Summary: A collection of one-shots, for all characters and settings. The Latest: There are some things that even sentient time-travelling ships cannot change, but that won't stop the TARDIS from trying.
It really had to stop.
The TARDIS had bore it for a good five-hundred odd years, but it was getting ridiculous. At first, the Doctor had been young, and like all young hooligans, thought he was immune to regeneration- even if his arthritis said otherwise. It really never once occurred to him to explain.
But after a while, he lost that excuse. The changes became more and more common. He kept on bungling on, going through bodies like it was running out of style. Honestly, it sometimes felt like barely a week passed before a regeneration. But never once did he turn to his companion and give them an explanation about the Time-Lord life cycle; he just kept assuming that he'd be fine, and there would be no need to. Her Doctor's arrogance in a nut shell, really.

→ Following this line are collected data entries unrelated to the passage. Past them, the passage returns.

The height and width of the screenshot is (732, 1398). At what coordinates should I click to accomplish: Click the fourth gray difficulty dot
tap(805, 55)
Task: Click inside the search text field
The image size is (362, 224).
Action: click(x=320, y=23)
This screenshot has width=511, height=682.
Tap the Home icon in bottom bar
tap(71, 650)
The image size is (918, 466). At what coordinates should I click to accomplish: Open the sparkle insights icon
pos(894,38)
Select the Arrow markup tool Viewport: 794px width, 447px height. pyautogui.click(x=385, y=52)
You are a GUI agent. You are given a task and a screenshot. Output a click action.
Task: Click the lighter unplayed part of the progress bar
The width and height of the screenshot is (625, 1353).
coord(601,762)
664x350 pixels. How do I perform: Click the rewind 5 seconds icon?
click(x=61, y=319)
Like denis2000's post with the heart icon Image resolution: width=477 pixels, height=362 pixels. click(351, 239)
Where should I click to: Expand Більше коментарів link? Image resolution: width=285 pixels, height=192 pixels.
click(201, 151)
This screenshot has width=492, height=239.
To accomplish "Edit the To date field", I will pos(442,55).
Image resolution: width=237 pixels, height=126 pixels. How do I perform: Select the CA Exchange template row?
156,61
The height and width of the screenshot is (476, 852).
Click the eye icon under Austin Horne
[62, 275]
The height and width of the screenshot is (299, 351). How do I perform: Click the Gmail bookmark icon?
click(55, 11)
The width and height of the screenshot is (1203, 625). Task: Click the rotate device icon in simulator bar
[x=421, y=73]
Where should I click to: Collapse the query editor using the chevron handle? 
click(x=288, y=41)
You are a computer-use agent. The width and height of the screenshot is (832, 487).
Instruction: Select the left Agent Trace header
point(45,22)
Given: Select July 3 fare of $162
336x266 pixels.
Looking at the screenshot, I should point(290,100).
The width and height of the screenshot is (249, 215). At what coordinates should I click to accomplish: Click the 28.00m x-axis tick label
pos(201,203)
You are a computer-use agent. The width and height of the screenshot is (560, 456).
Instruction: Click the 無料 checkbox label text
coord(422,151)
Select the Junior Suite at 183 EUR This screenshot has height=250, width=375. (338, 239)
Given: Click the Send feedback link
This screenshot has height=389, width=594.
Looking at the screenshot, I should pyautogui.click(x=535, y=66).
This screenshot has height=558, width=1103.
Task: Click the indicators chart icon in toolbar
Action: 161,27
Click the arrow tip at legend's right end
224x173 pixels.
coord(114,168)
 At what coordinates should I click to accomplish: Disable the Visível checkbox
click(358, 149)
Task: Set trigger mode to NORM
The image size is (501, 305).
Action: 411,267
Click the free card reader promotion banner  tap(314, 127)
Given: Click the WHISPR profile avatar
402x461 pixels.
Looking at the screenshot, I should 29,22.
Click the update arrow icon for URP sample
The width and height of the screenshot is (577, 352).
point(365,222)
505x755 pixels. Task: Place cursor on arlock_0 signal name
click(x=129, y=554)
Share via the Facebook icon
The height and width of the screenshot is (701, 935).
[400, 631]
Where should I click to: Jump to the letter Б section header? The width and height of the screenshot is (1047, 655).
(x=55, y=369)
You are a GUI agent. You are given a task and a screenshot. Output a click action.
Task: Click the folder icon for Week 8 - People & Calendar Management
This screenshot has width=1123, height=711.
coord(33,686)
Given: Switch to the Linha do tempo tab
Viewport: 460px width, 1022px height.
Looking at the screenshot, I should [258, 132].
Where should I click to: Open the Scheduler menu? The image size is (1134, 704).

So off he'd go and regenerate; and then he'd get up, grinning like mad at all those poor confused humans who didn't know what to think. "What? Oh, yes, new body. Didn't I tell you about that?" he'd say, or "Well, of course I'm the Doctor. Who did you expect?"
The Doctor liked it, secretly. He felt his companions could do with a good surprise.
The TARDIS thought it was unnecessarily cruel.
Of course, he'd gotten his comeuppance that one time, hadn't he? When he'd changed in front of that poor Rose girl. Oh, the look on the Doctor's face when he realised that she didn't understand, that she didn't trust him. While it hadn't been funny at the time to feel all that guilt, fear and rejection, looking back, it served that time-lord right.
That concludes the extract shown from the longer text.